As a buyer, you will be encouraged to sign a contract enlisting a “buyer’s agent” to help you find a house. In spite of all the industry obfuscation to the contrary, “Buyer Agents” do not work for the buyer. Their incentive is to close a sale with as little work on their part as possible, and with a seller who will give them as high a commission as possible. Hence, as a buyer working with a broker you must keep in mind the following perils:

  • They do not have an incentive to show you the best house for your needs. Rather, their incentive is to show you a smaller set of houses you are likely to buy that pay the largest possible commission to them. This means they will typically show you full-commission houses listed for sale with them or their coworkers. Then they will show you full-commission houses listed elsewhere. They may show you cut-rate commission houses. It is very unlikely they will show you “FSBO’s” or other homes with low or zero commissions, or that would require a lot more effort on their part to close.
  • They do not have an incentive to help you negotiate the best price on the house you want. Their only incentive is to help you close a sale with as little effort on their part as possible. If you buy a house, it doesn’t matter what they do or don’t do: they get paid the same rate. (In fact, it may be small but technically their incentive is to have you pay as much as possible, since 3% of a higher prices is still a little more.)

Agents may proclaim that they are licensed and that they have a fiduciary duty to their clients. However, in practice this fiduciary duty guarantees you absolutely nothing. So what service does a buyer’s agent actually provide?

  1. MLS searches. They will also ask you for your search criteria and will print out listings that meet those (and their) criteria.
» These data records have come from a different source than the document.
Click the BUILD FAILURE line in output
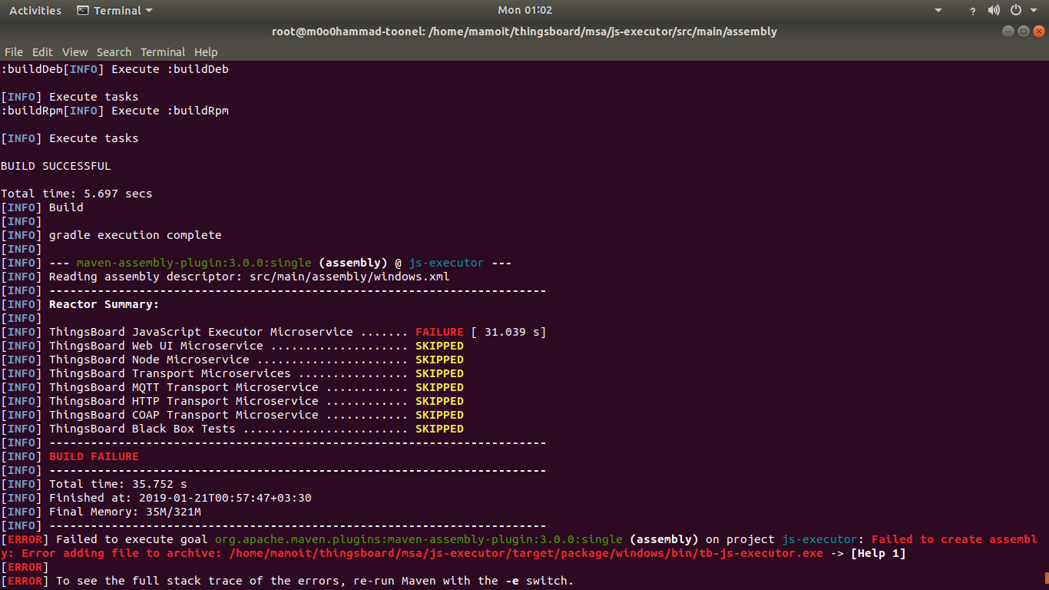The height and width of the screenshot is (590, 1049). [x=94, y=456]

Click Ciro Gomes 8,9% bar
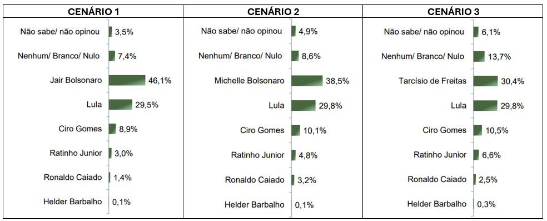point(112,129)
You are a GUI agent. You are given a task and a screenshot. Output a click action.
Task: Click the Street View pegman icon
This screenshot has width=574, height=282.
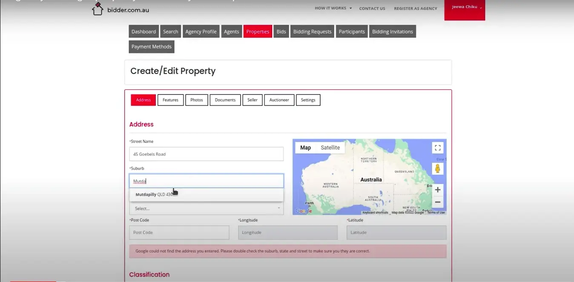[x=437, y=168]

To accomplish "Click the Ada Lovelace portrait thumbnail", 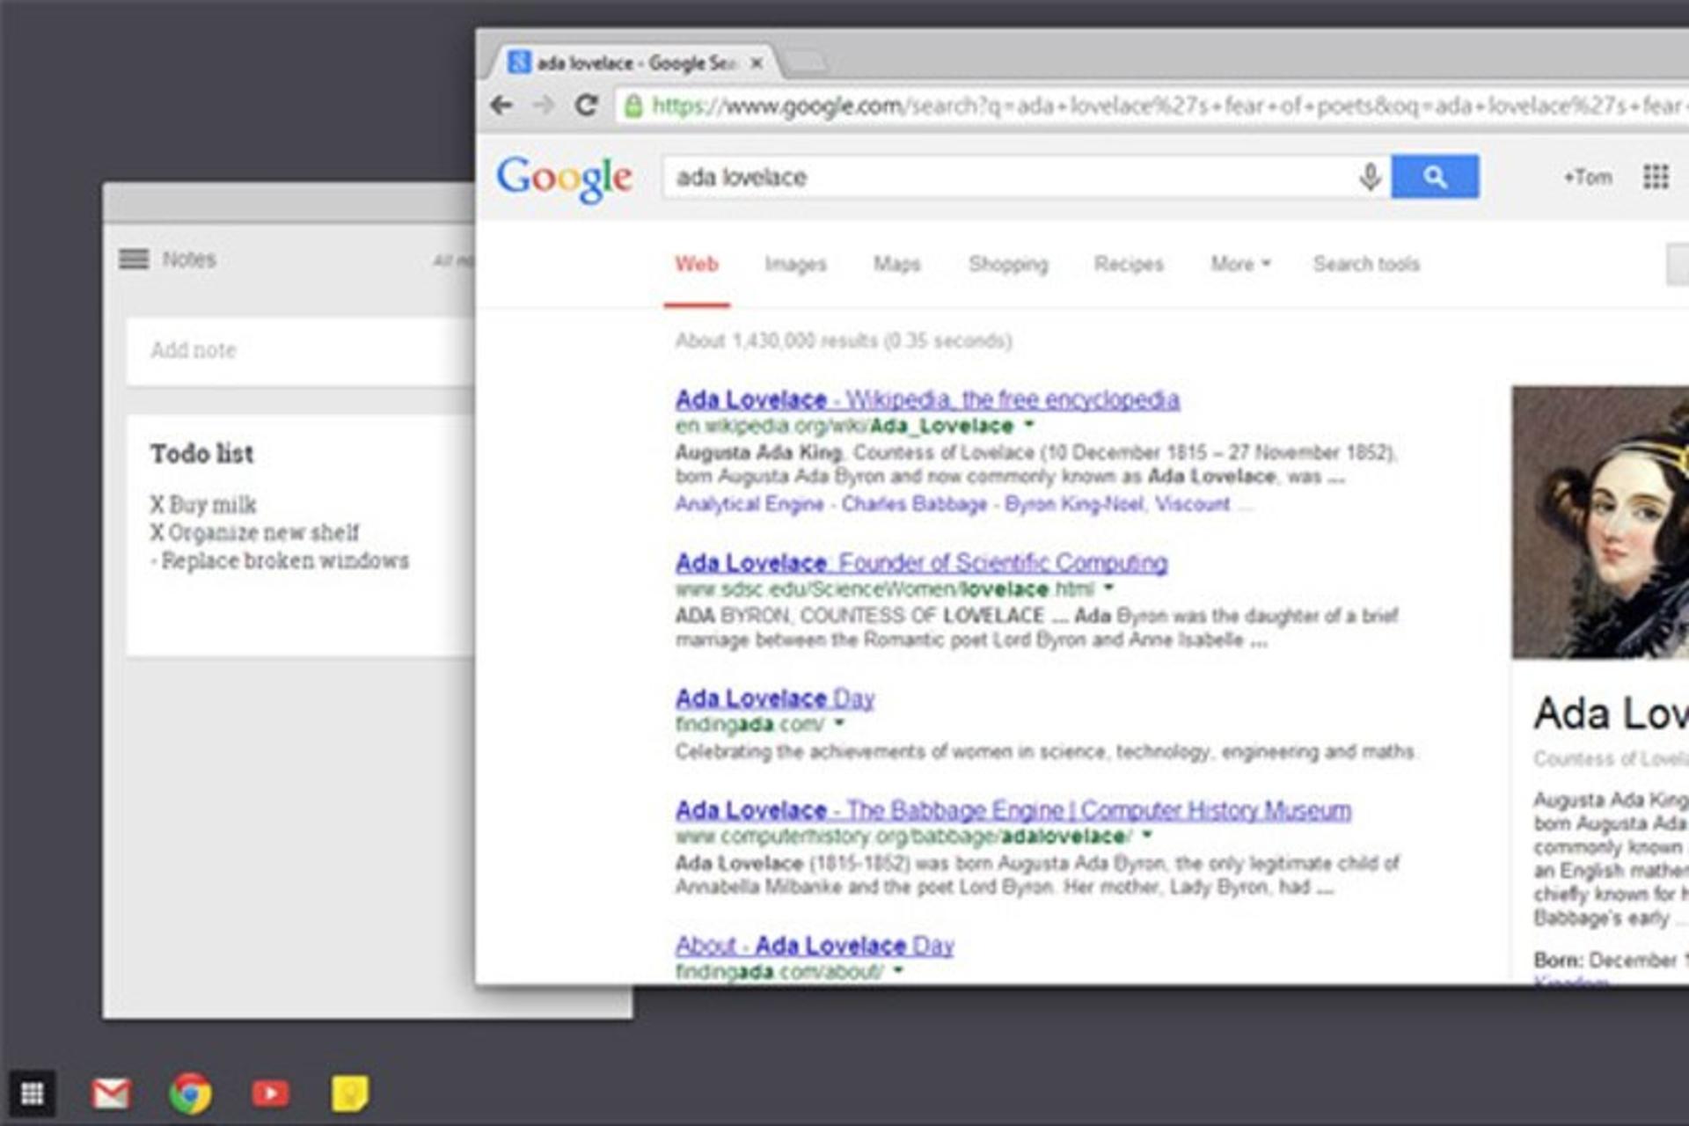I will tap(1600, 522).
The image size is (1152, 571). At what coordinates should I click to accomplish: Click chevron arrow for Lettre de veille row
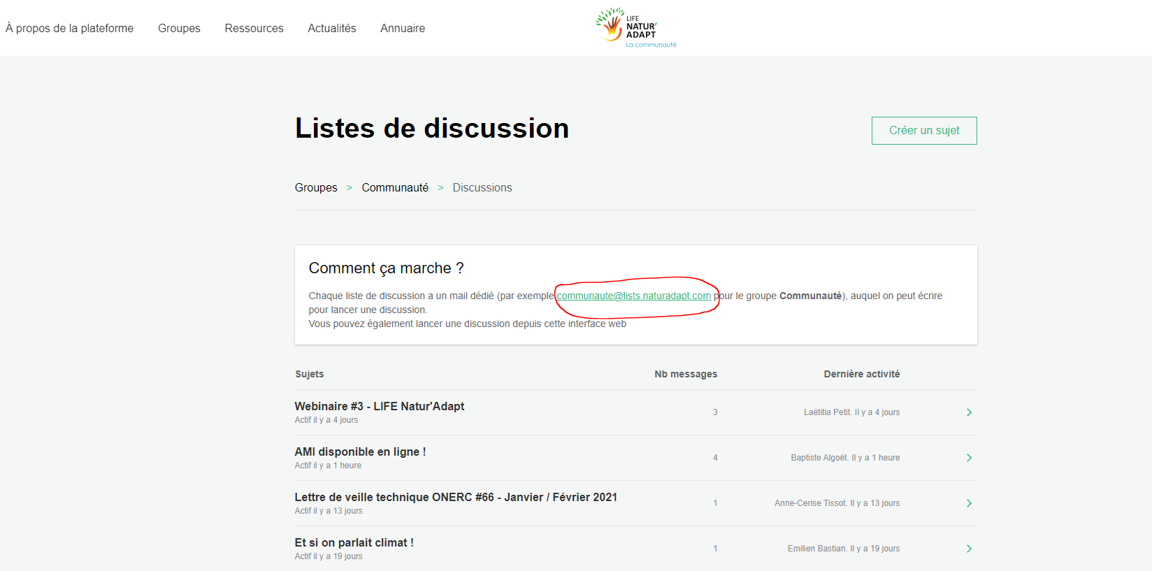[x=969, y=503]
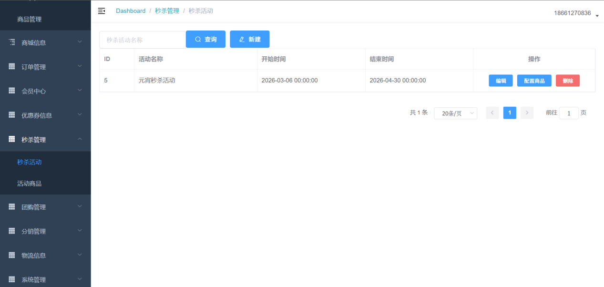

However, you can now do this yourself on the internet (and can circumvent their filters on low-commission houses). Thus, value to you of this service: Zero.
  2. Local expertise. They will be familiar with the communities in your search area. But no more so than anyone else. If you are moving somewhere new you will probably know people at the new place you are going to work, study, or recreate. Ask them instead.
  3. Market expertise. Skip it: When you’re buying they always tell you it’s a very tight market and you have to bid high and close fast. When you’re selling they always tell you it’s a soft market so you should be eager to accept the first low offer that comes along.
  4. Referrals. They will refer you to home inspectors, appraisers, title insurers, and any other service provider you may want. There is no guarantee that these referrals are based on quality instead of kick-backs or other conflicting interests. Value to you: Zero.
  5. Chauffeur service. They will setup appointments to view homes and they will drive you to them. However, you could just as easily make an appointment directly with the listing agent and drive yourself.

Nevertheless, even if you don’t value the chauffeur and appointment services, it still pays to enlist buyer agents if only because most sellers offer them a commission. And most of that commission should go into your pocket. Did you know that it is standard practice in the real estate industry for brokers to give 40% of their commission on any sale to a referring agency? This is why there are so many banks and other services out there offering rebates if you work with a broker to whom they refer you. If you take no other advice from this article, you should at least demand up front that your broker share 40% of their final commission with you.

As a buyer, how can you avoid getting ripped off by a real estate broker?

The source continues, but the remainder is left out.